- _ACTION ITEM_: Go through the lines below and count those that contain "coordinates"; the number is all that should be returned.

- _MATERIAL FOR THE TASK_:
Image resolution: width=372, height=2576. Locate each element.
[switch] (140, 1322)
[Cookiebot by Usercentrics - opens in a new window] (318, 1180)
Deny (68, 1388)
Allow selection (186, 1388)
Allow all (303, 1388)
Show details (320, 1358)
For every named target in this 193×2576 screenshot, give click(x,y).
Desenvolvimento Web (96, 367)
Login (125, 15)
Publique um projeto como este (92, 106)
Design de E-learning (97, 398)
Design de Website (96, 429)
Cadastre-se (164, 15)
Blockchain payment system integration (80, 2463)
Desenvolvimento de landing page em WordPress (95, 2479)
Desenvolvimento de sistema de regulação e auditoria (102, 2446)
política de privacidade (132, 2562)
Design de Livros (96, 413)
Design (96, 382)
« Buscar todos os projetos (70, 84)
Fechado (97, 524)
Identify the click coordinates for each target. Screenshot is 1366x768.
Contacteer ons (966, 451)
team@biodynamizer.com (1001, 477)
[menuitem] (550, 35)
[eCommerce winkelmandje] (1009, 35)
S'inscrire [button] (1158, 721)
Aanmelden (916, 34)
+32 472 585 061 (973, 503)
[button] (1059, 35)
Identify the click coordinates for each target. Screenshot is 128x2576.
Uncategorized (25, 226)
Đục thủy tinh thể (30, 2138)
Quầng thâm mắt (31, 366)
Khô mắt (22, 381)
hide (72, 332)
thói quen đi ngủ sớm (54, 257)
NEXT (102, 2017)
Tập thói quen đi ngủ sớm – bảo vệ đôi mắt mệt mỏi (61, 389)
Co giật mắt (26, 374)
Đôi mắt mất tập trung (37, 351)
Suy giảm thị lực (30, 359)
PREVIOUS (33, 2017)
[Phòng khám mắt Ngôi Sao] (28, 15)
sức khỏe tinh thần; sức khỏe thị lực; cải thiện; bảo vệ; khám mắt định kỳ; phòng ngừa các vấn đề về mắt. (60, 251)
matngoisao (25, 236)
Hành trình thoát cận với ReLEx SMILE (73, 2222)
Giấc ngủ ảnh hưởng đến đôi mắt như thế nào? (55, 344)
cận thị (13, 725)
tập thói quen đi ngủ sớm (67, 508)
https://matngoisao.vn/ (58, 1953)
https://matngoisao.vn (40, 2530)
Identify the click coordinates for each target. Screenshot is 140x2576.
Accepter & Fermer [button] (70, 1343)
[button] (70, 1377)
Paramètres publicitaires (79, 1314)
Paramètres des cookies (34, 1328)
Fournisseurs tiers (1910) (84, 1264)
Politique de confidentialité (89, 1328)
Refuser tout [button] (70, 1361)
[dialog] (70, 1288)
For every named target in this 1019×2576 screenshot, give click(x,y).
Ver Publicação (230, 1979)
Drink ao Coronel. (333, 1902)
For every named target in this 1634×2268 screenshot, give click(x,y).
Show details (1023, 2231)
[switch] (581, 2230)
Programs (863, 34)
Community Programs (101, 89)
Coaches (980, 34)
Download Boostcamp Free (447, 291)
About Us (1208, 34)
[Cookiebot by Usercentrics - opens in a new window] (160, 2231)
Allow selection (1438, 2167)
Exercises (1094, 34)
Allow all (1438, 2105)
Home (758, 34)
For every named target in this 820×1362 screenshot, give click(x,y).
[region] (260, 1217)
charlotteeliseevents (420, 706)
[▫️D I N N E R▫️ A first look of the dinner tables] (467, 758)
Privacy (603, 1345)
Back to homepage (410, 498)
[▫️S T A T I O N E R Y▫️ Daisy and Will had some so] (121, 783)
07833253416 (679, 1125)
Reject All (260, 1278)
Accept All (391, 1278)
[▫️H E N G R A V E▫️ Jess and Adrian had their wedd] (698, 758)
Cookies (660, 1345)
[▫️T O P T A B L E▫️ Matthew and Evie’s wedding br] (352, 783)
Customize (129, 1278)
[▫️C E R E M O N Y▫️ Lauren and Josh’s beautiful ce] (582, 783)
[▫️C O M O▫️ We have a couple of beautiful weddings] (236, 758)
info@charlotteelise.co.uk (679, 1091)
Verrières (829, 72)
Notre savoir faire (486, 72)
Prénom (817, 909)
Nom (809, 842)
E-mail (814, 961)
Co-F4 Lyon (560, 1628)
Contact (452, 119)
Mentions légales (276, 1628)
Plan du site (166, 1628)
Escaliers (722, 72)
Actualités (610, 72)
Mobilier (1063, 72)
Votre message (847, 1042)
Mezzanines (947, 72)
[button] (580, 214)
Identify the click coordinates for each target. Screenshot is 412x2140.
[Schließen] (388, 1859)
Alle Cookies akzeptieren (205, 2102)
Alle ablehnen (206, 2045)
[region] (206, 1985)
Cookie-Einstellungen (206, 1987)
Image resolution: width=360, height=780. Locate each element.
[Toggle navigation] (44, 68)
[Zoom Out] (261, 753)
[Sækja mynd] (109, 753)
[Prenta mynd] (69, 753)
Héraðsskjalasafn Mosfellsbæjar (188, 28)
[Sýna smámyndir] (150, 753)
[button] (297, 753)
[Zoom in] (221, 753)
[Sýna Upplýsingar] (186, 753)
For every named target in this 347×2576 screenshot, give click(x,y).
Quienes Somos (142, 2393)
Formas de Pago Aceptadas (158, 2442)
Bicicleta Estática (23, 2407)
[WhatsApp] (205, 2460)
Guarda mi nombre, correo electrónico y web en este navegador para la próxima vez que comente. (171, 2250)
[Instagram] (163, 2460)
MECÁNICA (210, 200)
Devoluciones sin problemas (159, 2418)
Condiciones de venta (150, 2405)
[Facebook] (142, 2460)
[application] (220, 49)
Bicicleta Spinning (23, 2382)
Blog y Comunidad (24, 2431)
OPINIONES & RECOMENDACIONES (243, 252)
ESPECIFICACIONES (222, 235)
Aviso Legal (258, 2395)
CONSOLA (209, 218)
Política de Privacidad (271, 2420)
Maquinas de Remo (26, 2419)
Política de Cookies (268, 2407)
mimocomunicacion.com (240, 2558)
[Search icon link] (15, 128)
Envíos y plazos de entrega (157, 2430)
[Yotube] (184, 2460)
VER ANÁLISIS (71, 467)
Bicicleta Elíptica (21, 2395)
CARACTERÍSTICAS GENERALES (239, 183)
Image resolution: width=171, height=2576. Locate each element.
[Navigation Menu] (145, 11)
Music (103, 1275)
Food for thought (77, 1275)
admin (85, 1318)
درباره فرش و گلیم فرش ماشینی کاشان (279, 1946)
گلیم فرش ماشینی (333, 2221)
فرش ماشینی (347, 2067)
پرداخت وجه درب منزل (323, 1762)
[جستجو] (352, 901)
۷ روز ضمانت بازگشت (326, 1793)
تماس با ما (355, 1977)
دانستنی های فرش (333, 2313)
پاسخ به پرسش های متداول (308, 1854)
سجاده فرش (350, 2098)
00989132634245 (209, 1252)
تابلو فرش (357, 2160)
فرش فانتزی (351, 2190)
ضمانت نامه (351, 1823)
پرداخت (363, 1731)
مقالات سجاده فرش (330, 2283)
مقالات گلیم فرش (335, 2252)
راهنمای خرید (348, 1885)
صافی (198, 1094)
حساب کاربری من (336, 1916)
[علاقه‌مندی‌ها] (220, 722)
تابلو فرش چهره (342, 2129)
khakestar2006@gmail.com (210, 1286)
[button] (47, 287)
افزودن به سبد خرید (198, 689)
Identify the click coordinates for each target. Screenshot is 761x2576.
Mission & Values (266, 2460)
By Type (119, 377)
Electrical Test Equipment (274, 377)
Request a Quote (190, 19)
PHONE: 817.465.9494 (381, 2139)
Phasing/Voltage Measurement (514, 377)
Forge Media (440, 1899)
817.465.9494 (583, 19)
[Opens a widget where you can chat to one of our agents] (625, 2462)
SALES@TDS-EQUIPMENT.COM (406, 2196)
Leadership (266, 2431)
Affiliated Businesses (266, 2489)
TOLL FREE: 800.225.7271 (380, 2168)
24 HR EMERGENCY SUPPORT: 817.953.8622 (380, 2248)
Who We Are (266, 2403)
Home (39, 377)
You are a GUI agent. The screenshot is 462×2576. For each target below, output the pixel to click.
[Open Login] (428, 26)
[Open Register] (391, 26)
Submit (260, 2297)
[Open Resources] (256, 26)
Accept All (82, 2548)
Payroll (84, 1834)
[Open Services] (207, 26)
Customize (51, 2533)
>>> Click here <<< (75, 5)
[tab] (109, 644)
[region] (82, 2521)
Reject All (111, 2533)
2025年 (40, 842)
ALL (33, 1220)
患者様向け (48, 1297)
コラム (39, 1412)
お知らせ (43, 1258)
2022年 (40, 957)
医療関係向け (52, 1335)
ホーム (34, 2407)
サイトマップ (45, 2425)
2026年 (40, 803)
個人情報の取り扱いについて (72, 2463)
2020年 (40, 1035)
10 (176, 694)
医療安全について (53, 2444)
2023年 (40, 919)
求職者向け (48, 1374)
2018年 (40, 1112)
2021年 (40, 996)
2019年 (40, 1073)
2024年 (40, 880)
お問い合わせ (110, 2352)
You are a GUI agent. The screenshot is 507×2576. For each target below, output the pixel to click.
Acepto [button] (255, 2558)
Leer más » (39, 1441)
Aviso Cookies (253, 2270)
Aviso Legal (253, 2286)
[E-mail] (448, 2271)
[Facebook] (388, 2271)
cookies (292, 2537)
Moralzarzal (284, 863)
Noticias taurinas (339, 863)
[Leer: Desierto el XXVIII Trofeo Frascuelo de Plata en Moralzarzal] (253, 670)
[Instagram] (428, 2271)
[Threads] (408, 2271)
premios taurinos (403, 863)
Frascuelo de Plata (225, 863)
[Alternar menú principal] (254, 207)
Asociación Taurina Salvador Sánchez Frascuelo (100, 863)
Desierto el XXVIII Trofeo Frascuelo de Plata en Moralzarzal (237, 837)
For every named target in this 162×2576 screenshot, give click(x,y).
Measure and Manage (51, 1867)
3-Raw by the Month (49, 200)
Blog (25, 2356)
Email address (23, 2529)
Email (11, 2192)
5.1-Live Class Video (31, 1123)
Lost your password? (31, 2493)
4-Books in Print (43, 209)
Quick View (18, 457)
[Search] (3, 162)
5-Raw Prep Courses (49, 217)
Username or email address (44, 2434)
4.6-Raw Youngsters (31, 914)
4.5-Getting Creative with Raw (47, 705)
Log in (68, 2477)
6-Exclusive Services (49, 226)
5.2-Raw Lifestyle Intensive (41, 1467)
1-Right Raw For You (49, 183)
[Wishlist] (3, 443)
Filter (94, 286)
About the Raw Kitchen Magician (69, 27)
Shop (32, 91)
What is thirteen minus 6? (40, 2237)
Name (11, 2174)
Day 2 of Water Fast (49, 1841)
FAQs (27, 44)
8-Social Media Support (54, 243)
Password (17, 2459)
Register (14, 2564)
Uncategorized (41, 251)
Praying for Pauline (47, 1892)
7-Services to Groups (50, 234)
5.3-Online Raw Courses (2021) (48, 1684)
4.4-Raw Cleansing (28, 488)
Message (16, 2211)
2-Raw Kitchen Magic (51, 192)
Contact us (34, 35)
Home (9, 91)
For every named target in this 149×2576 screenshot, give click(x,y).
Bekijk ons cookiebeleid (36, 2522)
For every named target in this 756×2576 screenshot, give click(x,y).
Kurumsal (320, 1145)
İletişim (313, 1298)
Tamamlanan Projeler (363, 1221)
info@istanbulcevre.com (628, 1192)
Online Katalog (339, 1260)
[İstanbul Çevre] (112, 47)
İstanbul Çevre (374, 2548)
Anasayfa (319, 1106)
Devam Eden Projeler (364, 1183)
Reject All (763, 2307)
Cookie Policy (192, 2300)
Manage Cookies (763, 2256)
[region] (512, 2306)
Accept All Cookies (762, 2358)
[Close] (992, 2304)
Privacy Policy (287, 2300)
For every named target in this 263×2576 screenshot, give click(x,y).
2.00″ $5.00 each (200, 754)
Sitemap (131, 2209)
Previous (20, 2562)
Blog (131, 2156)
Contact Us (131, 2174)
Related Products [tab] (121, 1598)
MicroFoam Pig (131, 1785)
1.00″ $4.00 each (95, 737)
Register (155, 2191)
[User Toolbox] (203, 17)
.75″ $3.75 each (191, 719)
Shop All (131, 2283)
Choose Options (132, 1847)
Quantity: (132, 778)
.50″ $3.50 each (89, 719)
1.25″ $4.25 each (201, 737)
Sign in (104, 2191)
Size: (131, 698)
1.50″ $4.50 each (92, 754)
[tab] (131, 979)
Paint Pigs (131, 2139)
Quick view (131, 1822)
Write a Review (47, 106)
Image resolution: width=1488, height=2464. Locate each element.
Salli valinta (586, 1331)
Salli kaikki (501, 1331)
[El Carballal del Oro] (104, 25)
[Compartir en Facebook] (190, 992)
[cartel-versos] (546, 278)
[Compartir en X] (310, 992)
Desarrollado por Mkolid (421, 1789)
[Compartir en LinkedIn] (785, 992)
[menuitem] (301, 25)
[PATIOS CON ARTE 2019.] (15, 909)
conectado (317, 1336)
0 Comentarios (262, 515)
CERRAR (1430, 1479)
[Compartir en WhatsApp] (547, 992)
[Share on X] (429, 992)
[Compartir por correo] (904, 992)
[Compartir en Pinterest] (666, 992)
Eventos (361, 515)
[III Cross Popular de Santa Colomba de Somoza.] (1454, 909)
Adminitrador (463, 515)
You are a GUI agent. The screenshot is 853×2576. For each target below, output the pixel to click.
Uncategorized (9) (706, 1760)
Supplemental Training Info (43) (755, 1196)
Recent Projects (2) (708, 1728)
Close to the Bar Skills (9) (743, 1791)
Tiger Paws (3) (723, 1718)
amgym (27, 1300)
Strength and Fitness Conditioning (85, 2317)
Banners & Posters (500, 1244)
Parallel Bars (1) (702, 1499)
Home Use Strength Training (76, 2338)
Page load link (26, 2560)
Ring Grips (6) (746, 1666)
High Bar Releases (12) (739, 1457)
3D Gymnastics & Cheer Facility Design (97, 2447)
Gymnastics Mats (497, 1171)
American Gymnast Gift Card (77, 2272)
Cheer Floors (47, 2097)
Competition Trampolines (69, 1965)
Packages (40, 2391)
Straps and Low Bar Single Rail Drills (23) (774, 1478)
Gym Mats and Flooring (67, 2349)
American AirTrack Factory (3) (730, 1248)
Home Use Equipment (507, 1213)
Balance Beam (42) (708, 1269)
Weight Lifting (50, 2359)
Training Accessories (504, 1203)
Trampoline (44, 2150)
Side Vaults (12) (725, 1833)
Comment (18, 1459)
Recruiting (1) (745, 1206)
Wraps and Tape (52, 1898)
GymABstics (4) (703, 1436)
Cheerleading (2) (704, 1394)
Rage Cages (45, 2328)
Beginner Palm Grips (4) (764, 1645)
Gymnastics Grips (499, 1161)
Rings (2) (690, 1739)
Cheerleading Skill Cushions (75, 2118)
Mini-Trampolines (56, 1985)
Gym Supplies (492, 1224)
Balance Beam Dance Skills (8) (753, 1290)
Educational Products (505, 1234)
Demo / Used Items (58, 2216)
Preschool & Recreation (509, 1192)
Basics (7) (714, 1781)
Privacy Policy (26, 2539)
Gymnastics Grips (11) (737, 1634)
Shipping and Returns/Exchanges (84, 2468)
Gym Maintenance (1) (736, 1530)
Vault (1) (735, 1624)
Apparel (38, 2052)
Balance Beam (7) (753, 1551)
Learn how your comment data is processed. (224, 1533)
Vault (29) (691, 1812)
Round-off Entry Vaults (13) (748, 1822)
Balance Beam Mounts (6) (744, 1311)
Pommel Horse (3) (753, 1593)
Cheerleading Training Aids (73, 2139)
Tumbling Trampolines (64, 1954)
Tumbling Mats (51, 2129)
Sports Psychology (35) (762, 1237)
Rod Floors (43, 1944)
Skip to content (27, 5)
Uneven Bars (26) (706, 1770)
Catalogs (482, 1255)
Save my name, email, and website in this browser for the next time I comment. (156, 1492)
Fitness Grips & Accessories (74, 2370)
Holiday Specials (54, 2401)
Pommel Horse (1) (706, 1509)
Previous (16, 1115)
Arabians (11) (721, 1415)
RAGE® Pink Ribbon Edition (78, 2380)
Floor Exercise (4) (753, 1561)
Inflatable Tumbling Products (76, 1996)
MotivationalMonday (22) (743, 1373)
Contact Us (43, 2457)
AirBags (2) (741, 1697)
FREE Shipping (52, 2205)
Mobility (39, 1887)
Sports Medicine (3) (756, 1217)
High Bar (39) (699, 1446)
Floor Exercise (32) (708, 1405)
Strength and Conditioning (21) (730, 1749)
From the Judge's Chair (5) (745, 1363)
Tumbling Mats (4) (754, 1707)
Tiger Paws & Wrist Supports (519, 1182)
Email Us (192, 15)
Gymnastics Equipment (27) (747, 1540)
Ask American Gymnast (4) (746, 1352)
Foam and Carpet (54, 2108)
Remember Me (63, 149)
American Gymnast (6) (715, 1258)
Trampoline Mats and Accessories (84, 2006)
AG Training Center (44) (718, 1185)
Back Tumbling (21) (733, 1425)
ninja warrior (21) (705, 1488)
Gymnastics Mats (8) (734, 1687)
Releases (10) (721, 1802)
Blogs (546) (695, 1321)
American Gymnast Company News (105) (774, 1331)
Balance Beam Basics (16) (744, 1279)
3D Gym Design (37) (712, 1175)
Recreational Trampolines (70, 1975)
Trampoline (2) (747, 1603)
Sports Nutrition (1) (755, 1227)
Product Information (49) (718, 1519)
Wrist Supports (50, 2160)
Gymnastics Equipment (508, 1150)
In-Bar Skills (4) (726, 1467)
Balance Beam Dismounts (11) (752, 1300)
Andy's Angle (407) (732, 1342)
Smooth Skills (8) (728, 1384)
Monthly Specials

- _EXERCISE ANSWER_: 5